Text passage:
━━━━━━━━

On Tue, Oct 2, 2012 at 8:51 AM, Shane McEwan <sh...@mcewan.id.au> wrote:
> Thanks John and Kelly. It's nice to know we're not the only ones. :-)
>
> As I said, we'll be upgrading to 1.2 in the coming weeks so it's good to
> know that the memory issues might go away after that. It's not a showstopper
> for us, more of a curiosity and concern it might develop into something
> worse.
>
> I'll persist with the etop and see if I can get it to run and will report
> back.
>
> We're still using key filters in our MapReduce functions but we plan to move
> to 2i at the same time as upgrading to 1.2.
>
> The word "monitor" doesn't appear in any of our logs for the last 5 days.
> Just lots of:
>
> 2012-10-02 00:10:47.869 [error] <0.31890.1344> gen_fsm <0.31890.1344> in
> state wait_pipeline_shutdown terminated with reason: {sink_died,normal}
> 2012-10-02 00:10:47.909 [error] <0.31890.1344> CRASH REPORT Process
> <0.31890.1344> with 0 neighbours crashed with reason: {sink_died,normal}
> 2012-10-02 00:10:47.981 [error] <0.166.0> Supervisor riak_pipe_builder_sup
> had child undefined started with {riak_pipe_builder,start_link,undefined} at
> <0.31890.1344> exit with reason {sink_died,normal} in context
> child_terminated
>
> Thanks!
>

We had this same error before the upgrade. It's much less noisy now
but same thing - sink_died
>
> On 02/10/12 15:55, Kelly McLaughlin wrote:
>>
>> John and Shane,
>>
>> I have been looking into some memory issues lately and I would be very
>> interested in more
>> information about your particular problems. If either of you are able to
>> get some output
>> from etop using the -sort memory option when you are having elevated
>> memory usage it
>> would be very helpful to see. I know that sometimes you get the
>> connection_lost message
>> when trying to use etop, but I have found that sometimes if you keep
>> trying it may succeed
>> after a few attempts.

━━━━━━━━

Data listing:
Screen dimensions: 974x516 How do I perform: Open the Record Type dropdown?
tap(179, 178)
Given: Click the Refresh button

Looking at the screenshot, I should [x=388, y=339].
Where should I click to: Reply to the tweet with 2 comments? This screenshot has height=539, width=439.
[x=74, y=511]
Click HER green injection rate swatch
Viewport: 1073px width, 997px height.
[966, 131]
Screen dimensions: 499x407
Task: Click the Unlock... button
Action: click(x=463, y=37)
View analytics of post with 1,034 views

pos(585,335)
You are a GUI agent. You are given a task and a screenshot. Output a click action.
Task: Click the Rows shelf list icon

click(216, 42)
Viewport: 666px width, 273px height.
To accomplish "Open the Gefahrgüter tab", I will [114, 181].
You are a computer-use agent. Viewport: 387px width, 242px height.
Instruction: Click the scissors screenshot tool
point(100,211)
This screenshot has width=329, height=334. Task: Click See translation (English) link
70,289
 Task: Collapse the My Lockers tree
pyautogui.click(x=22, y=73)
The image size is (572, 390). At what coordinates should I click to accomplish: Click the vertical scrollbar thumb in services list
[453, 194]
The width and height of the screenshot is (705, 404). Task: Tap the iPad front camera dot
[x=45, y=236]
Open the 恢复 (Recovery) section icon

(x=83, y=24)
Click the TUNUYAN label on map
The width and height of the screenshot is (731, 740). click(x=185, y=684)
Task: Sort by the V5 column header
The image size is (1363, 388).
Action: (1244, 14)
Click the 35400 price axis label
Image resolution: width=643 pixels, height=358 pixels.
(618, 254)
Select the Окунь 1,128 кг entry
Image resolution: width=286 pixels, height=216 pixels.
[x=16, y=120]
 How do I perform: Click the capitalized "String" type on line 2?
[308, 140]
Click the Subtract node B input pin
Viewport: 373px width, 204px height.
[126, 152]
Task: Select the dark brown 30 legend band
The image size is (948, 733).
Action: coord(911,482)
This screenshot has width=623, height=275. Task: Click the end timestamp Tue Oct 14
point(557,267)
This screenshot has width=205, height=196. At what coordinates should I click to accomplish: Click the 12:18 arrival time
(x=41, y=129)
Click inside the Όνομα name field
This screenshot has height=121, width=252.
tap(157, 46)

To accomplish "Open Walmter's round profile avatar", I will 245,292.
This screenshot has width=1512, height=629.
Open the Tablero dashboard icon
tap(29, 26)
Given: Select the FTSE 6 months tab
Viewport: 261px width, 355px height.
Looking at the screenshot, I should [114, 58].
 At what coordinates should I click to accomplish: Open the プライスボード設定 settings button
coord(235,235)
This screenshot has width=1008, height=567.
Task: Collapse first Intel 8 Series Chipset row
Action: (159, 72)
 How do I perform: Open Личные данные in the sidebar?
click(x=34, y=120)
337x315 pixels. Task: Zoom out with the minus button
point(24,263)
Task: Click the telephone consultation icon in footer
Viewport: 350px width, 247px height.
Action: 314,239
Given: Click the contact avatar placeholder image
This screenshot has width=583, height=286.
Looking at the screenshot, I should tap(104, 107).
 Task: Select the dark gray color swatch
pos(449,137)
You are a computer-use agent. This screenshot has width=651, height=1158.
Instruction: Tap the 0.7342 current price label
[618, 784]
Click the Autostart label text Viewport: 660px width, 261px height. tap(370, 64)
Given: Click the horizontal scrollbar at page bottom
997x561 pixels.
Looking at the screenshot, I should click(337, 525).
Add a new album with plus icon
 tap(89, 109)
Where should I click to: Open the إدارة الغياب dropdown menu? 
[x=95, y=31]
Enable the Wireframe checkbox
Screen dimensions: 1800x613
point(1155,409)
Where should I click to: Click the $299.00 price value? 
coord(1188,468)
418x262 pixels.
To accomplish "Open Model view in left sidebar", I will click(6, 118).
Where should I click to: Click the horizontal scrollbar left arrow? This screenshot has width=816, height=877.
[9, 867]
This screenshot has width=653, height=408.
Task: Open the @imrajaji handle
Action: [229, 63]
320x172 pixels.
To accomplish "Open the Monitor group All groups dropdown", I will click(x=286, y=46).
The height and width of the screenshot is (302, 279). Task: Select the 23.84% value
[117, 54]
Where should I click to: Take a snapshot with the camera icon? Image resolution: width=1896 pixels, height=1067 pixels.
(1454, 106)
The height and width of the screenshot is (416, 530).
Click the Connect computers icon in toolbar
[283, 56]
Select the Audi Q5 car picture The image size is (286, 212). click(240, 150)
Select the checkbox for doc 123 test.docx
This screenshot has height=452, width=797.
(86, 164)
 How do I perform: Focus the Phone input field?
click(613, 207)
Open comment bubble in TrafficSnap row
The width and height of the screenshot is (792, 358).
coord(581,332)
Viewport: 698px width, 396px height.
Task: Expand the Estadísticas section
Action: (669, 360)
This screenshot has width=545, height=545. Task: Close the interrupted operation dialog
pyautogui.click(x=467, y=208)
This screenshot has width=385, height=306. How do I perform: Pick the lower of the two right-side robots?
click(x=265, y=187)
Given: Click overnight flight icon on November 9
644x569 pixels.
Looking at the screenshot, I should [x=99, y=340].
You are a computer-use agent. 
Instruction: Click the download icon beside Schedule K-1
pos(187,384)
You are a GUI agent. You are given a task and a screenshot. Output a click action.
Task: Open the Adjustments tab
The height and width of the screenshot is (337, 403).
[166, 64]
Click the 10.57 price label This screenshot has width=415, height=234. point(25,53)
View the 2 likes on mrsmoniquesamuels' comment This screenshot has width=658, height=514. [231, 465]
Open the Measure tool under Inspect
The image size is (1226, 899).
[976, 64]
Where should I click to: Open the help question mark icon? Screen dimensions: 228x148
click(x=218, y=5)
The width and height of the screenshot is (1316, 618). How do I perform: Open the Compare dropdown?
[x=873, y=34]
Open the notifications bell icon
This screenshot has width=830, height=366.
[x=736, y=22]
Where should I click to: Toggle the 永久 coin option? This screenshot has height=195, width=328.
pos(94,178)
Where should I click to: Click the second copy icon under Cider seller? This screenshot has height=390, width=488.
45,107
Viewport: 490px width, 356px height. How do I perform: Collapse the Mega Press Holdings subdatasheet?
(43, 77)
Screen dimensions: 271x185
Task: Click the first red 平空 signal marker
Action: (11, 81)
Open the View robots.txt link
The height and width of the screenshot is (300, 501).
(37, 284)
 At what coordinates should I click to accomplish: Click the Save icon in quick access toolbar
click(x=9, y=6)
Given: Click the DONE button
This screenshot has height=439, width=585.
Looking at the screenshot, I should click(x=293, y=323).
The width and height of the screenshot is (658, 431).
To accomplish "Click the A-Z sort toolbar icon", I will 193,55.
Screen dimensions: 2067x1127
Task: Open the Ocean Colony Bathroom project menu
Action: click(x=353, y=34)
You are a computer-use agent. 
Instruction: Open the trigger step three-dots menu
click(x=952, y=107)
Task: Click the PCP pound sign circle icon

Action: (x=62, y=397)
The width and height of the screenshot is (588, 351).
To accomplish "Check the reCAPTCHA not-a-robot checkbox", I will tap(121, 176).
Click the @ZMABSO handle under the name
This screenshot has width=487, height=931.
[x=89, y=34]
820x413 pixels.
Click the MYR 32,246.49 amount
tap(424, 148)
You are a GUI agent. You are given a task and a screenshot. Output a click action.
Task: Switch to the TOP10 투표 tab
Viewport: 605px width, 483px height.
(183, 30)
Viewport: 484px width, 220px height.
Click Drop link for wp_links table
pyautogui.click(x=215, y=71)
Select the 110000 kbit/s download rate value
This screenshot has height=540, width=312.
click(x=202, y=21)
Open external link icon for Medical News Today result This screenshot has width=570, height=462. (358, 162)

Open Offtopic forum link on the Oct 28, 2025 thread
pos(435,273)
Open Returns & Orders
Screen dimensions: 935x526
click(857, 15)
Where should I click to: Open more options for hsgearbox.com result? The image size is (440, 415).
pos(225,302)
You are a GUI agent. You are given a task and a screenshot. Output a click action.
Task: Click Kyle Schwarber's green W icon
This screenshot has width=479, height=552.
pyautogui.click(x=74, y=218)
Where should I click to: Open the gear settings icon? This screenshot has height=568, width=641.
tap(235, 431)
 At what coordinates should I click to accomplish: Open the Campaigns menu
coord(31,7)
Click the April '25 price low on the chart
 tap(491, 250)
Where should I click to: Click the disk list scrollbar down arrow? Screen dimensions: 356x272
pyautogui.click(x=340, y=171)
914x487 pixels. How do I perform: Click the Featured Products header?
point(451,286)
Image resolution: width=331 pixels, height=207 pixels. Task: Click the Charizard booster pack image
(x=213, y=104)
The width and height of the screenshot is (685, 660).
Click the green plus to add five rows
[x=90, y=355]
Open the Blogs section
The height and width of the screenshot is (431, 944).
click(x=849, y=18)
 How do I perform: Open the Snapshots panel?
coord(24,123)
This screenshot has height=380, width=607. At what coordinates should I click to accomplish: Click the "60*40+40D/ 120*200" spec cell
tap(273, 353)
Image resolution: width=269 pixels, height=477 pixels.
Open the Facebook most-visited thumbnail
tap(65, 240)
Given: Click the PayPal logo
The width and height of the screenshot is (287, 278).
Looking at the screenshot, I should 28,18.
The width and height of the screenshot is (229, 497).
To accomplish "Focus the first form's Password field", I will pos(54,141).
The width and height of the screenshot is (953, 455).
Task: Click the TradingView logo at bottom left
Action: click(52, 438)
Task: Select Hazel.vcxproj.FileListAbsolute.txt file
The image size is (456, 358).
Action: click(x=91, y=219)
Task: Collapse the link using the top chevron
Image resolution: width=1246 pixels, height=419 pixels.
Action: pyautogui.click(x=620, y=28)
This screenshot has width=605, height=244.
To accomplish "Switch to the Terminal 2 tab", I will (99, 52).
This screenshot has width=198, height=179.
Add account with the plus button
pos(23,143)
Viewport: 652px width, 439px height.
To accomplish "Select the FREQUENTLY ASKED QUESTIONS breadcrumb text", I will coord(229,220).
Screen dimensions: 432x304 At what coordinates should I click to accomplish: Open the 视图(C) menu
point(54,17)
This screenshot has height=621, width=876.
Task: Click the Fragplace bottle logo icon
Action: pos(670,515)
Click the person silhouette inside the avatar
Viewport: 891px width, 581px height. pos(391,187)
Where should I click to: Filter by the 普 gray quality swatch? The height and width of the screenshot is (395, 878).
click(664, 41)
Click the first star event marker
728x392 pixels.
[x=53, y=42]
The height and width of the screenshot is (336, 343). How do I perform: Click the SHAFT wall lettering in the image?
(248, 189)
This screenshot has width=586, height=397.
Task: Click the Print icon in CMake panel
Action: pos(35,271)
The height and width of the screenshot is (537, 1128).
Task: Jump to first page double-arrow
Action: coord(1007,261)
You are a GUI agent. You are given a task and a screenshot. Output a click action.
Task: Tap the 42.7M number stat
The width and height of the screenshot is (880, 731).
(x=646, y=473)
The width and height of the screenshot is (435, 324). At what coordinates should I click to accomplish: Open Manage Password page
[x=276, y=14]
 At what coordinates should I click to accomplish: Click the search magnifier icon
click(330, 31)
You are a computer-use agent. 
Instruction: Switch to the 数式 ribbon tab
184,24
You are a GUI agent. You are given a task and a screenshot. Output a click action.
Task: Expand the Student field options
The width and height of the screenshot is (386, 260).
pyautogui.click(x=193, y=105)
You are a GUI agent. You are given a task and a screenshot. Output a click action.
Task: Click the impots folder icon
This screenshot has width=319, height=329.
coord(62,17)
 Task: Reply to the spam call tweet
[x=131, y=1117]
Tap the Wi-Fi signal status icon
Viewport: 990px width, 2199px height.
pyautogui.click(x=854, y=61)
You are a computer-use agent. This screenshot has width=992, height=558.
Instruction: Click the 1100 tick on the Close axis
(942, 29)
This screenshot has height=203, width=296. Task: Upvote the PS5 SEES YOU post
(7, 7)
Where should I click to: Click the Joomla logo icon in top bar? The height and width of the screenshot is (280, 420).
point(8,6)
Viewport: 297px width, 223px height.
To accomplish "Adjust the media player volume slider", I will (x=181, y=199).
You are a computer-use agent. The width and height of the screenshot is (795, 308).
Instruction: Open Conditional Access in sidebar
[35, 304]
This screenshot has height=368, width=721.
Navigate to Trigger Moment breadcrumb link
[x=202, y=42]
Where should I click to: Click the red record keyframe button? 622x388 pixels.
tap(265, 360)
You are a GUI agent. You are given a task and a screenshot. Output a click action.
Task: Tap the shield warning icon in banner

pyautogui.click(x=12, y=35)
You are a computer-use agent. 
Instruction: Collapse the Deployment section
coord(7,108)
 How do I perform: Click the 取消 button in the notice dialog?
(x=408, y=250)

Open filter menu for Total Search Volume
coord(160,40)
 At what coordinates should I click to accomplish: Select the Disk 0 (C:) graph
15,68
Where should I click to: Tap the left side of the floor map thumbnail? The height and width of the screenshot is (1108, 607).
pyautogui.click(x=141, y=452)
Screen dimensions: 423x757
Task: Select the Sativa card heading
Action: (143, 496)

━━━━━━━━

Work to complete:
Continue the mailing-list thread about Riak memory usage from the point where it stops.

Response to this exercise:
>>
>> Are either of you using MapReduce? I see that John is using 2I. Shane, do
>> you also use 2I?
>> Finally, do you notice a lot of messages to the console or console log
>> that have the either the
>> phrase 'monitor large_heap' or 'monitor long_gc'?
>>
>> Kelly
>>
>> On Oct 2, 2012, at 6:11 AM, "John E. Vincent"
>> <lusis.org+riak-us...@gmail.com> wrote:
>>
>>> I would highly suggest you upgrade to 1.2 when possible. We were, up
>>> until recently, running on 1.4 and seeing the same problems you
>>> describe. Take a look at this graph:
>>>
>>> http://i.imgur.com/0RtsU.png
>>>
>>> That's just one of our nodes but all of them exhibited the same
>>> behavior. The falloffs are where we had to bounce riak.
>>>
>>> This is what one of our nodes looks like now and has looked like since
>>> the upgrade:
>>>
>>> http://i.imgur.com/pm7Nk.png
>>>
>>> The change was SO dramatic that I seriously though /stats was broken.
>>> I've verified outside of Riak and inside. The memory usage change was
>>> very positive. Evidently there's even still a memory leak.
>>>
>>> We're heavy 2i users. No multi backend.
>>>
>>> On Tue, Oct 2, 2012 at 4:08 AM, Shane McEwan <sh...@mcewan.id.au> wrote:
>>>>
>>>> G'day!
>>>>
>>>> Just recently we've noticed memory usage in our Riak cluster constantly
>>>> increasing.
>>>>
>>>> The memory usage reported by the Riak stats "memory_total" parameter has
>>>> been less than 100MB for nearly a year but has recently increased to
>>>> over
>>>> 1GB.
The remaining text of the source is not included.